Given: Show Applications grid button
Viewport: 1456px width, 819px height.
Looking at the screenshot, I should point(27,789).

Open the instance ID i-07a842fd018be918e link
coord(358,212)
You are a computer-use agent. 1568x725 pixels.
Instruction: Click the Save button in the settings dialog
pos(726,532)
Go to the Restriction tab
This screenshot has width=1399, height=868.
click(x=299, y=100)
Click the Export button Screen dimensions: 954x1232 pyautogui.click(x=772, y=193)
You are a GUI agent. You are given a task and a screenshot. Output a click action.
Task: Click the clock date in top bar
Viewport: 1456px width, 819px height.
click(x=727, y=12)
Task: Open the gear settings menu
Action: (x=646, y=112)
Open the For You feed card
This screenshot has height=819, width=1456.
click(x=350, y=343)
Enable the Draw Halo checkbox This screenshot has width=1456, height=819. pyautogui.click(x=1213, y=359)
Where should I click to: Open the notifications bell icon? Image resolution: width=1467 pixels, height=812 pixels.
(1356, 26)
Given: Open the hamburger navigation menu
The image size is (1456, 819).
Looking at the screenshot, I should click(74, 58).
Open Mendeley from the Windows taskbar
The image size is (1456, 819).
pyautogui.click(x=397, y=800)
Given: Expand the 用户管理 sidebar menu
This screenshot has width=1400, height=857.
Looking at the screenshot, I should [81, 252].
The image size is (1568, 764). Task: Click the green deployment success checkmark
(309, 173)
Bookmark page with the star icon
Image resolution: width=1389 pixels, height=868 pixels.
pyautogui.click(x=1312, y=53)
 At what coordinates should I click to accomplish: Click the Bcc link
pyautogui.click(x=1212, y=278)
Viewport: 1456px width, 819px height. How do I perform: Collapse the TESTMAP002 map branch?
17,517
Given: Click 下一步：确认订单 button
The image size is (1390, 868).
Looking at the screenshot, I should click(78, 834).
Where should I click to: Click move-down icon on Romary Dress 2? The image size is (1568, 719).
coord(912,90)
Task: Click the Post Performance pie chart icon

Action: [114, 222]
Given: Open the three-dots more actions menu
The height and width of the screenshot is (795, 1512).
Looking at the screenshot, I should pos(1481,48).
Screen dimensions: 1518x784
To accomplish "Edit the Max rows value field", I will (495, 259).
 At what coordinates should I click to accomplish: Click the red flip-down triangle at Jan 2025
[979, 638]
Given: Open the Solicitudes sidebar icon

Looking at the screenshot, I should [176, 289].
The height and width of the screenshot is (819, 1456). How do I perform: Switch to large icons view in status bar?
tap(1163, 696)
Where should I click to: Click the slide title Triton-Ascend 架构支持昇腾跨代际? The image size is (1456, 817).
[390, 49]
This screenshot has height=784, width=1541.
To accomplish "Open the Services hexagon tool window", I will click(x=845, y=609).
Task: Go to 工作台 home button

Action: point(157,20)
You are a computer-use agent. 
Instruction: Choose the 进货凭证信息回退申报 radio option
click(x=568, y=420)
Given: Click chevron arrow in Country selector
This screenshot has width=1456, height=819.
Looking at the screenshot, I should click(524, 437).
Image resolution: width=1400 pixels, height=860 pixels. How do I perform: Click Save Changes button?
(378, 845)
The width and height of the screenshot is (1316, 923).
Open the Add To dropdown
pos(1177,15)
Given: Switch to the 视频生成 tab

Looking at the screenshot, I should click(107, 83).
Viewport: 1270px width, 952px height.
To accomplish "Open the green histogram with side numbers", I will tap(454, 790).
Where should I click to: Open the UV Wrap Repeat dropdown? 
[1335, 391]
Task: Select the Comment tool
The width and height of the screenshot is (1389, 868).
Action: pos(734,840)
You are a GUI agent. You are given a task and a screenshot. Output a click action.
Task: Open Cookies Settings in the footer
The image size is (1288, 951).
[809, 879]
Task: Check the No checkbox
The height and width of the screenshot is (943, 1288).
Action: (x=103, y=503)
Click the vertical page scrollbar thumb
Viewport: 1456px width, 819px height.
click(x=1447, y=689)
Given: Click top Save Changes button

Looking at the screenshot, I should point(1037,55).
★ ★ ★ ★
**Exercise aim**
Write the whole of the material out again, exactly.

**Written response**
Given: Show Applications grid button
Viewport: 1456px width, 819px height.
Looking at the screenshot, I should point(27,789).

Open the instance ID i-07a842fd018be918e link
coord(358,212)
You are a computer-use agent. 1568x725 pixels.
Instruction: Click the Save button in the settings dialog
pos(726,532)
Go to the Restriction tab
This screenshot has width=1399, height=868.
click(x=299, y=100)
Click the Export button Screen dimensions: 954x1232 pyautogui.click(x=772, y=193)
You are a GUI agent. You are given a task and a screenshot. Output a click action.
Task: Click the clock date in top bar
Viewport: 1456px width, 819px height.
click(x=727, y=12)
Task: Open the gear settings menu
Action: (x=646, y=112)
Open the For You feed card
This screenshot has height=819, width=1456.
click(x=350, y=343)
Enable the Draw Halo checkbox This screenshot has width=1456, height=819. pyautogui.click(x=1213, y=359)
Where should I click to: Open the notifications bell icon? Image resolution: width=1467 pixels, height=812 pixels.
(1356, 26)
Given: Open the hamburger navigation menu
The image size is (1456, 819).
Looking at the screenshot, I should click(74, 58).
Open Mendeley from the Windows taskbar
The image size is (1456, 819).
pyautogui.click(x=397, y=800)
Given: Expand the 用户管理 sidebar menu
This screenshot has width=1400, height=857.
Looking at the screenshot, I should [81, 252].
The image size is (1568, 764). Task: Click the green deployment success checkmark
(309, 173)
Bookmark page with the star icon
Image resolution: width=1389 pixels, height=868 pixels.
pyautogui.click(x=1312, y=53)
 At what coordinates should I click to accomplish: Click the Bcc link
pyautogui.click(x=1212, y=278)
Viewport: 1456px width, 819px height. How do I perform: Collapse the TESTMAP002 map branch?
17,517
Given: Click 下一步：确认订单 button
The image size is (1390, 868).
Looking at the screenshot, I should click(78, 834).
Where should I click to: Click move-down icon on Romary Dress 2? The image size is (1568, 719).
coord(912,90)
Task: Click the Post Performance pie chart icon

Action: [114, 222]
Given: Open the three-dots more actions menu
The height and width of the screenshot is (795, 1512).
Looking at the screenshot, I should pos(1481,48).
Screen dimensions: 1518x784
To accomplish "Edit the Max rows value field", I will (495, 259).
 At what coordinates should I click to accomplish: Click the red flip-down triangle at Jan 2025
[979, 638]
Given: Open the Solicitudes sidebar icon

Looking at the screenshot, I should [176, 289].
The height and width of the screenshot is (819, 1456). How do I perform: Switch to large icons view in status bar?
tap(1163, 696)
Where should I click to: Click the slide title Triton-Ascend 架构支持昇腾跨代际? The image size is (1456, 817).
[390, 49]
This screenshot has height=784, width=1541.
To accomplish "Open the Services hexagon tool window", I will click(x=845, y=609).
Task: Go to 工作台 home button

Action: point(157,20)
You are a computer-use agent. 
Instruction: Choose the 进货凭证信息回退申报 radio option
click(x=568, y=420)
Given: Click chevron arrow in Country selector
This screenshot has width=1456, height=819.
Looking at the screenshot, I should click(524, 437).
Image resolution: width=1400 pixels, height=860 pixels. How do I perform: Click Save Changes button?
(378, 845)
The width and height of the screenshot is (1316, 923).
Open the Add To dropdown
pos(1177,15)
Given: Switch to the 视频生成 tab

Looking at the screenshot, I should click(107, 83).
Viewport: 1270px width, 952px height.
To accomplish "Open the green histogram with side numbers", I will tap(454, 790).
Where should I click to: Open the UV Wrap Repeat dropdown? 
[1335, 391]
Task: Select the Comment tool
The width and height of the screenshot is (1389, 868).
Action: pos(734,840)
You are a GUI agent. You are given a task and a screenshot. Output a click action.
Task: Open Cookies Settings in the footer
The image size is (1288, 951).
[809, 879]
Task: Check the No checkbox
The height and width of the screenshot is (943, 1288).
Action: (x=103, y=503)
Click the vertical page scrollbar thumb
Viewport: 1456px width, 819px height.
click(x=1447, y=689)
Given: Click top Save Changes button

Looking at the screenshot, I should point(1037,55).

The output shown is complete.